Rabat, Morocco
Being a religion major and fascinated by this stuff, I can’t help but notice certain things when traveling.
This time I noticed airport chapels. Which is not something I’ve ever really noticed before. Beyond thinking “There are chapels in airports? Why do you need a chapel in an airport? Does anyone ever use those?”
The “chapel” in the airport at Dulles was small but well-furnished, and seemingly used. I myself visited for 18 minutes of centering prayer. There were prayer rugs, maybe fifty chairs arranged in rows with kneelers, Bibles and various texts from a variety of religious traditions. A couple of people came in and out while I was there. “Stained glass” windows hung on the walls, with the most ecumenical images possible. Hands in prayer, etc. Against the back wall was a small raised platform and an open religious text, of seeming quality with gold edges (I didn’t inspect it to see what it is exactly). Not a place committed to one tradition over another, but a good, well-designed ecumenical space that someone had put some thought into: an open, well-lit and welcoming design, with a glass front facing the corridor of passing passengers.

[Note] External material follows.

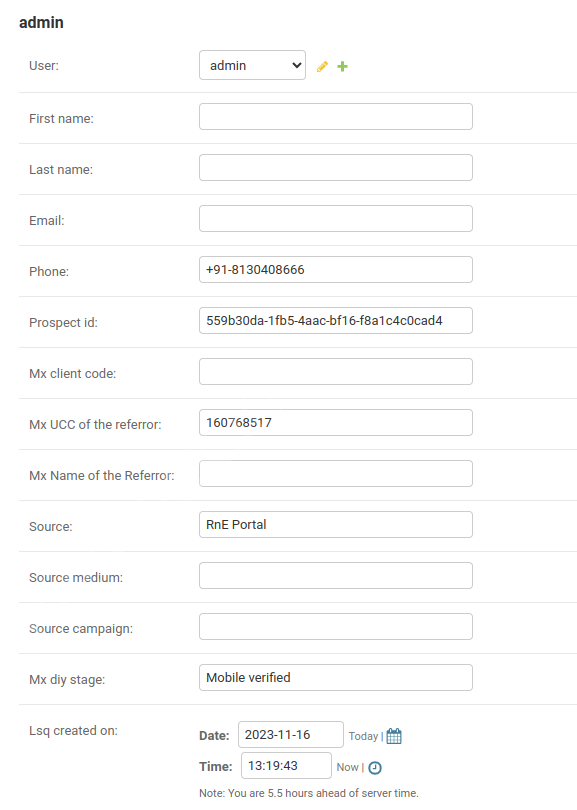Click the Phone field with +91-8130408666

click(x=336, y=269)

In my wanderings through Charles De Gaulle International Airport, I found a “meditation area” sign in the terminal here. Intrigued, I followed the signs (which looked very similar to the Smoking Area signs). I traced it back to a hallway off the main corridor, behind some pillars. A closed, windowless orange metal door, the immediate impression was of a utility closet. Not a glass wall and doors like Dulles, where one could see what was available and going on. No, here I actually had the distinct thought that I'd either get knifed or interrupt an amorous couple, amid the dust and brooms. I find neither. I find a completely dead space. The immediate impression is one of a doctor's waiting area, a dentist's office. A couple of old magazines, some mismatched office chairs facing each other. The dentist's waiting area is for the Jews and the Christians, the sign says, seemingly for them to wait for their spiritual root canal. The Islamic area is better defined at least (perhaps “helped” by the fact that the two areas are separated by a blank, bureaucratic wall). A large arrow, scratched in blue pen ink on the wall by an intrepid soul, points out the direction of Mecca and there are a number of prayer mats lying in a cabinet. But even these noble efforts make it hardly seem any better than an afterthought. This is what terrifies some American voters, I think. The Secular European State. Where the government will make your local church into dentist's’ offices.
The two paired images at least point out the relative continuing importance of religion and Christianity in America, and the withering of Christianity in Europe. There has been much (mostly Catholic) hand-wringing over the latter. As many of you know, a certain prominent European philosopher in the late nineteenth century pointed out that “God is dead.” I have always cheekily thought that he and we Christians agree, and have for two thousand years: our universal image, the central unifying symbol of our faith, is a cross, the means of torture by which we believe God suffered and died. We just extend the sentence with a semicolon: “God is dead; God is also alive.” And I suppose that’s the rub that got Herr N such trouble and such praise, depending on your perspective.
It would be fascinating to try to sleuth out some of the reasons why institutional Christianity has proved so resilient in America and has so precipitously declined in Europe. The 1960s seemed a pivotal moment in this regard, for both continent and nation. Was the European decline simply more abrupt? Had it been in development for longer and thus collapsed more quickly? What makes Americans so devout compared to other developed nations? Is the European collapse of Christianity making room for an Islamic rebirth of religion through migration and demographics? All intriguing questions.
Thoughts on this? Comments below!
1 comment:
Enjoying the blog, Chris!
My French history professor (he was both French and taught French history) pointed to World War II as one of the major tipping points for distrust in organized religion in France, due to the Catholic Church's culpability in the Holocaust during the Vichy regime and the French occupation.